Eudoro de Sousa (MHM:85-86) – «eu» e Absoluto

Catábases, Teogonias e Metamorfoses

domingo 12 de dezembro de 2021

DE SOUSA, Eudoro. Mitologia História e Mito. Lisboa: Imprensa Nacional, 2004, p. 85-86

63. Eloquentíssimo na sua mudez é o facto de tão pouco como nada poder falar da minha subjetividade irredutível, quanto, por consabida necessidade, de Deus não posso falar. Por aqui, não identifico, note-se bem, «eu» e Absoluto; denuncio uma analogia  : para aquém-horizonte, eu não sou nada do que o «mim mesmo» é, pois tenho que negar dele tudo quanto afirmo de «mim». O Absoluto ou Separado é-o, por razões idênticas: Ele não é uma, não é nenhuma de todas as mensagens do além-horizonte, trazidas pelos deuses mensageiros. O Mensageante ainda não é uma, não é nenhuma de todas as mensagens, nem todas elas em conjunto. Nenhum dos deuses é Deus. Se no caminho de aquém para além-horizonte, e no passar de mundo em mundo, «me» perco, «eu» ganhei o jogo, o triplo jogo das cosmogonias, das catábases e das metamorfoses, pois vejo, enfim, quanto e como fui feito à imagem e semelhança de Deus. Vejo que desci aos Infernos, depois de lá ter saído; iniciei-me no caminho de mundo em mundo dos deuses, por vezes, perigosamente suspenso sobre o entremundos; em nenhum deles fiquei, por incontinência de excesso; senti o agridoce antegosto da Morte, em todas as mortes que morri, para bem me aperceber de que tinha de ultrapassar todas as formas que assumi em qualquer dos mundos-mensagens; e de que talvez a Mensagem de todas as mensagens fosse simplesmente esta: «Excede-te! Ao excederes mundos que te dão formas, formas que os mundos te dão, saberás que não és nenhuma das formas e que nenhum dos mundos era o teu. Ficaste sem forma, ficaste sem mundo, só tu ficaste sem ti, diante do que nem Eu sou, pois não me poderás olhar como teu igual. Esperei sem esperar, porque sempre aqui estiveste, mas não poderias sabê-lo se não te enviasses no caminho. E muito importava que o soubesses, pois se ignorasses que estou no aonde chegaste, julgarias haver chegado ao Nada. Pelo caminho aprendeste quantos e quantos nadas de ti por lá ficaram. Eu sou o outro lado do Nada. Vem para o meu lado. Senta-te a meu lado.»
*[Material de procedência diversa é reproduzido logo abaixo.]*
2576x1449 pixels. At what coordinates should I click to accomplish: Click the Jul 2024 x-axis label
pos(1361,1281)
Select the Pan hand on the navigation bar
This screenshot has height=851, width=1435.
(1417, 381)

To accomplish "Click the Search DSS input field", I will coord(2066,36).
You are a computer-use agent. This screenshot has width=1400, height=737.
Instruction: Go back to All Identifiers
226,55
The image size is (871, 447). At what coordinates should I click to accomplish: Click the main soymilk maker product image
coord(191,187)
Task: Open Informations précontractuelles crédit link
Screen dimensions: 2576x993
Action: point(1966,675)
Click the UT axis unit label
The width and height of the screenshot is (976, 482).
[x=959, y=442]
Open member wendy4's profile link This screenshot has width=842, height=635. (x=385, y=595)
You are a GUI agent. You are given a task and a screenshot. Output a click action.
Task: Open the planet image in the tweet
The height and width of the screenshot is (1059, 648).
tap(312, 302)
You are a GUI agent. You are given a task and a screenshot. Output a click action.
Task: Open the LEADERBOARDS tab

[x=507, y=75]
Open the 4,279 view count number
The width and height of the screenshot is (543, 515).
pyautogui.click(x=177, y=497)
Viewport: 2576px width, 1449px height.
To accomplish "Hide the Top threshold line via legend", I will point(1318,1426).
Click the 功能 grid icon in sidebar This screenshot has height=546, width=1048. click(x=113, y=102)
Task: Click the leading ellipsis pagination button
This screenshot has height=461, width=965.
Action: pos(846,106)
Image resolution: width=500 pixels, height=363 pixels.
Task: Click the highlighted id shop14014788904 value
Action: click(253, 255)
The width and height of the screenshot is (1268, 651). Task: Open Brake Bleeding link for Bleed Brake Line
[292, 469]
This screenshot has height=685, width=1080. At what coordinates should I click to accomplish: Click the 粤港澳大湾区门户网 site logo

64. Tudo quanto para trás ficou escrito é mitologia, e não quis ser outra coisa. Erraria a minha intenção quem nelas não visse precisamente o que pretendi escrever. Não me censurem pelos erros intencionais, por distorções, por mal-entendidos: todos entram no propósito de me submeter a impulso mítico, criador de mitos. Além disso, no propósito entra o querer aventurar uma atualização daquele impulso, não por versões históricas, psicológicas, antropológicas ou filosóficas dos mitos preteridos, mas [85] tentando mostrar como eles não são pretéritos; que a vida que mereça chamar-se de humana só é vivida na singularidade de cada um dos homens que se entenda como a «incontinência do excesso»; vida que não se viveu somente no outrora, mas a que pode viver-se em todos agoras. Desafortunadamente, não concedemos à época histórica em que vivemos satisfação para a sua mais instada exigência: a de que vivamos com todos os homens, e confirmação da nossa mais relevada afirmação: a de que só podemos viver com todos os homens. Esta mitologia é, pois, a do homem em sua singularidade. É a do «eu», do «tu» e do «ele»; o «nós» refere-se a «eu», a «tu» e a «ele»; o «vós», a «tu» e a «ele», mas «eles» não são personagens desta mitologia. «Eles» estão nos Infernos a que desci, supondo-se eles a caminho do paraíso que nós não procuramos. Perdoem-nos o não acompanhá-los. Bem o podem, porque o número dos que eventualmente me sigam não pesa na balança da massa. Deixem-me ser o que sou, deixem-me viver onde estou. Que sou eu, entre milhares de milhões? Que lhes importa o que mais me importa? Se a tantos nada importa, por que hão-de se importar comigo? Deixem que de mim me importe, que isso não tem importância nenhuma. Uma andorinha não faz verão. De todos os bandos de andorinhas que verão fizeram, se uma faltar, o verão não deixará de ser. Vivam cheios de si mesmos a vida que é de todos; deixem-me que viva a minha até de mim alheado.